Um diesem gesetzlichen Auftrag nachkommen zu können, schafft der Kreis deshalb mit Hochdruck zusätzliche Plätze. Laut dem Bundesamt für Migration und der Europäischen Asylbehörde ist damit zu rechnen, dass der Migrationsdruck und somit die Zuweisungszahlen im Laufe des Jahres noch steigen werden.
Derzeit betreibt und betreut der Kreis bereits rund 100 Unterkünfte mit insgesamt knapp 2.500 Plätzen, wie Landrat Jan Weckler mitteilt: „Um die hohen Zuweisungszahlen weiterhin für die Städte und Gemeinden abpuffern zu können, schaffen wir zusätzliche Plätze – obwohl wir dabei zunehmend an die Grenzen des Machbaren stoßen.“
Viele Landkreise in Deutschland weisen Geflüchtete direkt an Städte und Gemeinden zu.
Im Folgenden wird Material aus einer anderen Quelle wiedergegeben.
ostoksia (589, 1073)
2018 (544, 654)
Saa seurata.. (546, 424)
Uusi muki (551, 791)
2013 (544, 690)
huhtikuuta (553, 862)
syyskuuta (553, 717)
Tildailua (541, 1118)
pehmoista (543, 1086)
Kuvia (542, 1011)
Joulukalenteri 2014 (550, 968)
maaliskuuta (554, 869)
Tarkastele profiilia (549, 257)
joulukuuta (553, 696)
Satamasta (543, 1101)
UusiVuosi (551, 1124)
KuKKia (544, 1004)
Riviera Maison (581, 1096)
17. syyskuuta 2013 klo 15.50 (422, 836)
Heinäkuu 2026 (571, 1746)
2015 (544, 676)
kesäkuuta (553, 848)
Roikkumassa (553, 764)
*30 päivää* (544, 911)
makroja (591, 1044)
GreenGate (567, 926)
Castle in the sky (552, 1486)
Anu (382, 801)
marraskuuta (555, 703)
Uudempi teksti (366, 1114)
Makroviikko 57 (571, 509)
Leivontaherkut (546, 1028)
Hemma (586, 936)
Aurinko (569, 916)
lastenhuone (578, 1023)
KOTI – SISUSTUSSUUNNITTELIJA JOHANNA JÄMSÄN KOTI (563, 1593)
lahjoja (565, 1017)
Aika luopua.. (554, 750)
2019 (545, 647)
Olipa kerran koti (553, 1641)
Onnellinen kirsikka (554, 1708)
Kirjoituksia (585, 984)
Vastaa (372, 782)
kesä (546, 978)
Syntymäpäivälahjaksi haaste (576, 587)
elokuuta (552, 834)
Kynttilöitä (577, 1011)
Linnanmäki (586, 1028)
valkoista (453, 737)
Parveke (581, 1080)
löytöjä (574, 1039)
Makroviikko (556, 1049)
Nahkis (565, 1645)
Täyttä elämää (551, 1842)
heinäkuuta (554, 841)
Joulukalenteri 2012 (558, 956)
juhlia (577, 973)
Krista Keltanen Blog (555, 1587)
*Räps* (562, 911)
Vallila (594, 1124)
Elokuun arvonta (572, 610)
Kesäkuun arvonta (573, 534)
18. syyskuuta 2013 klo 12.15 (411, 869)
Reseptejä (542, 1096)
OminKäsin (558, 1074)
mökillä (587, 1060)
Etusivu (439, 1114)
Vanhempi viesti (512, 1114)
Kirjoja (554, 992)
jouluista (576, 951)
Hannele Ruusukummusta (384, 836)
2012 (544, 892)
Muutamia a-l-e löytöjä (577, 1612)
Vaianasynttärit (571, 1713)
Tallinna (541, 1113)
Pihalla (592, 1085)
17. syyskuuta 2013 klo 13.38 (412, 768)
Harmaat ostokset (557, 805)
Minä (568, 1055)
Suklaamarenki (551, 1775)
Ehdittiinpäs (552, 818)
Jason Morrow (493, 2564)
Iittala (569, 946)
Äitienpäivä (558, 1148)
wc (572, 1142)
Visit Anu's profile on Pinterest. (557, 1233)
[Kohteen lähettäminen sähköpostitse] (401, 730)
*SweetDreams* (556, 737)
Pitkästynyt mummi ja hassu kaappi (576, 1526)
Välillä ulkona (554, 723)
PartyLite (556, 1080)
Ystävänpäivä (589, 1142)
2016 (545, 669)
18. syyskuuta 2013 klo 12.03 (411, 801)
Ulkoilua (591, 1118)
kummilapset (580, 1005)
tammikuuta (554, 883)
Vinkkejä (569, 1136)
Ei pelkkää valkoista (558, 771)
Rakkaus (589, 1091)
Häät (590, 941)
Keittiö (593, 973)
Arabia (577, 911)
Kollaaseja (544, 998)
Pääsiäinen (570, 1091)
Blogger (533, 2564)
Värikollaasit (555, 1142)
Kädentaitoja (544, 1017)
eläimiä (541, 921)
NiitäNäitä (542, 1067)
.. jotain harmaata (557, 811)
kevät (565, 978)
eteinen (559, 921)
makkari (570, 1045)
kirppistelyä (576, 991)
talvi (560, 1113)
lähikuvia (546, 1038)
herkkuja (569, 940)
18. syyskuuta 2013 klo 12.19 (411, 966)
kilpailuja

Auch in Hessen verfahren mittlerweile zunehmend Landkreise nach dem Hessischen Landesaufnahmegesetz: Dann werden alle Flüchtlinge direkt nach Quote den Städten und Gemeinden zugewiesen, die die Unterbringung selbstständig organisieren müssen.
Der Kreis unterstützt dann vor allem finanziell. Im Wetteraukreis werden bisher nur die Kriegsflüchtlinge aus der Ukraine an die Städte und Gemeinden verteilt, während der Wetteraukreis die Flüchtlinge aus weltweiten Krisengebieten unterbringt.
„Derzeit wenden wir das Landesaufnahmegesetz bei den Geflüchteten aus weltweiten Krisengebieten faktisch nicht an, um die Städte und Gemeinden zu entlasten.
Wir schaffen weiter unter Hochdruck und weit über die Belastungsgrenze hinaus Unterkünfte – auch wenn wir bei etwa 100 Unterkünften inzwischen auch hinsichtlich der Administrierbarkeit an der Grenze sind“, erklärt Landrat Jan Weckler.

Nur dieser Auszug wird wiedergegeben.